そんな現場で、指令員たちの頭を悩ませているのが、緊急性がなかったり、消防に関係がなかったりする「不要不急の通報」だ。

【ケース6】

通報「あ、えっと、車同士ぶつかったんですけど」
消防「けが人がいらっしゃるんですかね?」
通報「いや、ケガは大丈夫…」
消防「救急車は大丈夫ですか?」
通報「救急車は大丈夫…」
消防「あ、そしたら110番の方、警察の方に通報していただいてもよろしいですか?」
通報「はーい、すみません~」

【ケース7】

通報「私たち、高齢者の見守りサービスをしている会社になるんですけど、安否の確認ができない方がいらっしゃって」
消防「いま、離れた場所にいらっしゃいます?」
通報「あ、えっといま、現地に着いてる。鍵が開いててですね、警察の方立ち会いのもと、中に入りたいなと思ってご連絡させていただいたんですけど」
消防「どういうことですかね?担当の方なんですよね?」
通報「あの、担当ではあるんですけど…」
消防「中に入れないのはどういう理由があるんですか?」
通報「あの、勝手に入っていいのかどうか…」
消防「意識がなかったら、心臓マッサージの必要とかがあってくるので…」

【ケース8】

消防「火事ですか?救急車ですか?」
通報「あ…、火事ですか、救急車ですか、すいません、そうですよね」
消防「119番は消防です」
通報「そうですよね、110番の方がいいですよね、ちょっとご相談したいことが…、地域の方のことでちょっとご相談したいことがあるんですけど」

「本当に必要な通報が取れなくなる」

福岡市消防局によると、通報全体の約2割は不要不急の通報で、特に多いのが「病院を紹介してほしい」という内容。このほか「エアコンが動かない」「ガスが止まったが、どうしたらいいか」といったものもあるという。
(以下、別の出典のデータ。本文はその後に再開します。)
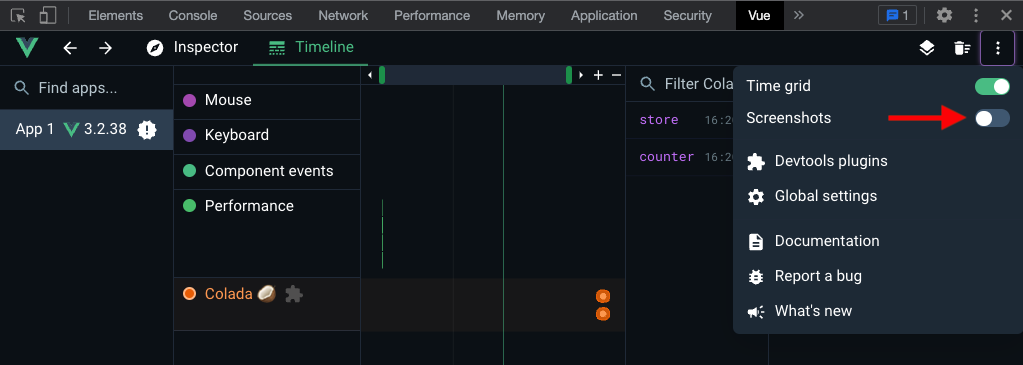Image resolution: width=1023 pixels, height=365 pixels.
Task: Disable the Time grid toggle
Action: point(992,86)
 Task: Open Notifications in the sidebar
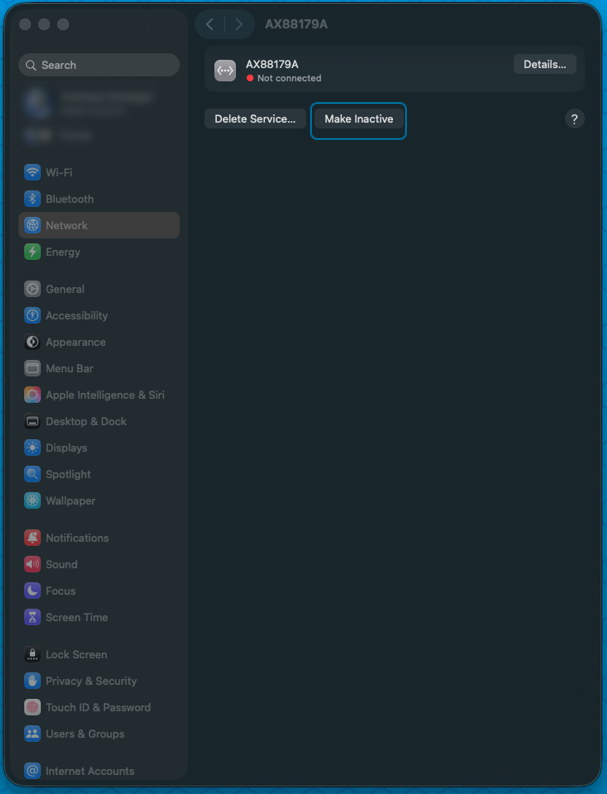coord(77,538)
福岡市消防局・福薗正人指令センター長は、「不要不急の通報が増加することによって、本当に必要な通報というのがすぐに取れなくなる。『119番通報は、市民ひとりひとりの緊急の回線である』ということを、まずもって知っていただきたい」と呼びかける。

私たちの身近にある「119番通報」。1人でも多くの命を救うために、その適切な利用を心がける必要がある。